~Flannery O Connor
We've discussed art as truth here before, but I want to revisit it, in a more focused way. Jenna's post on Monday brought my mind around to truth and fact in fiction. Flannery O Connor’s writing is often dark. Darker, at least, than much of the fiction we would call “a fiction of miracles”. We like miracles of light, we like a supernatural world of sweet baby angels and gentle spirits. In her tales the miracles are so Catholic they’re almost pagan - dark and dangerous and hidden. Modern miracles in a modern world, but with the taste of something primitive. A friend once told me that she “doesn’t read fiction because [she] likes to learn something” from her books, and fiction, not being factual, can’t teach. I was devastated - how do you not learn from fiction?
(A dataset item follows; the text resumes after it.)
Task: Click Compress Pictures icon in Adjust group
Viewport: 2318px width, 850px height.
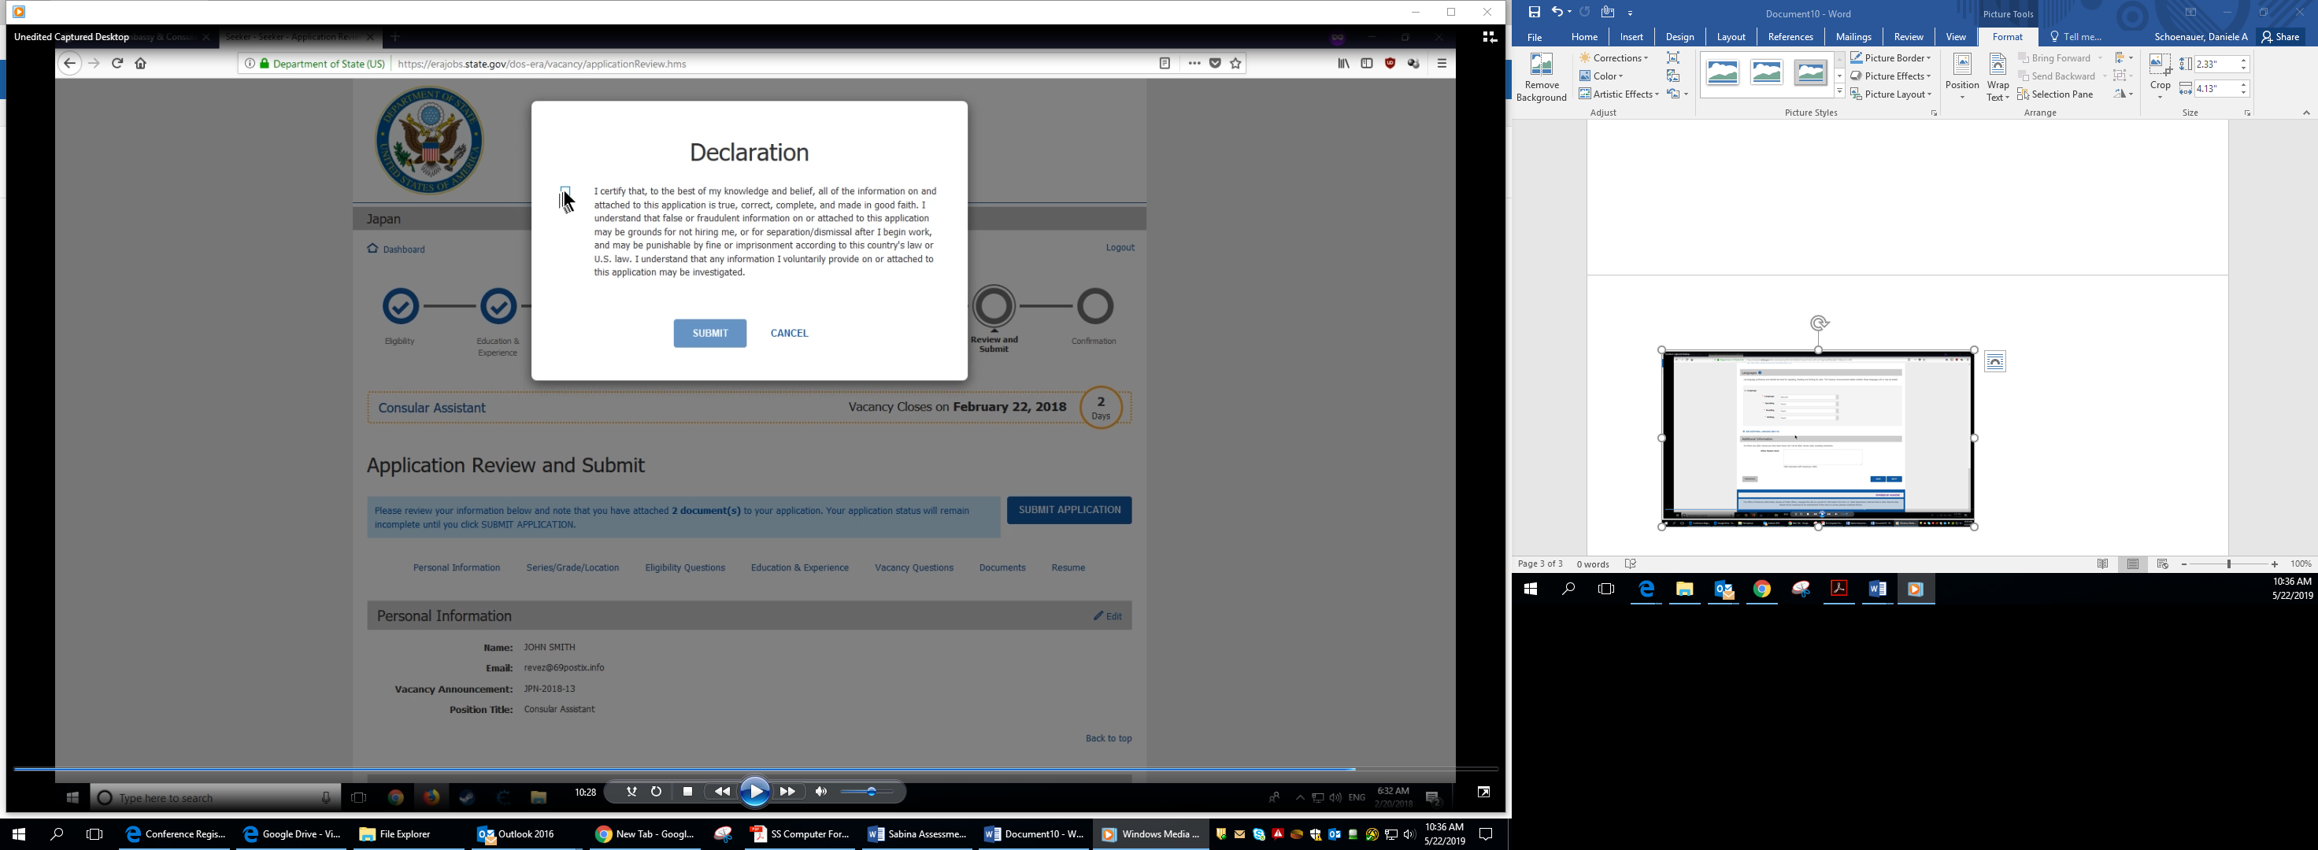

Part of the trouble is our relationship to truth. We tend to equate truth with fact. If something is true, it must also be factual. And so fiction is troubling to us - it is often too obviously true, while being just as obviously not factual. But how do we who believe in the truth of fiction, particularly the fiction of miracles, explain the truth that exists outside of fact?
I suppose I should spend some time defining my terms first of all, because definitions are often a huge stumbling block in discussions. By truth, I am referring to the foundation on which reality is based. It encompasses reality, but is not bound by it, and because of that there are many things that are true without being factual. Facts, the provable bits of reality are true, but so are the unprovable bits - miracles, dreams, and visions; and, more important for our discussion, so are many of the fictional stories, existing outside the factual world, but within the world of truth.
“To get back to the accurate naming of the things of God…The only way I can explain that is by repeating that I think evil is the defective use of good. Perhaps you do too..”~Flannery O Connor
And that is the trouble - the defective use of the good is often harder to detect than an out and out bad would be. Subtle failings can be more seductive and more damaging than obvious flaws. Fiction should be true, not cluttered with half-truths and tiny lies. Beautiful, good, and full of mystery.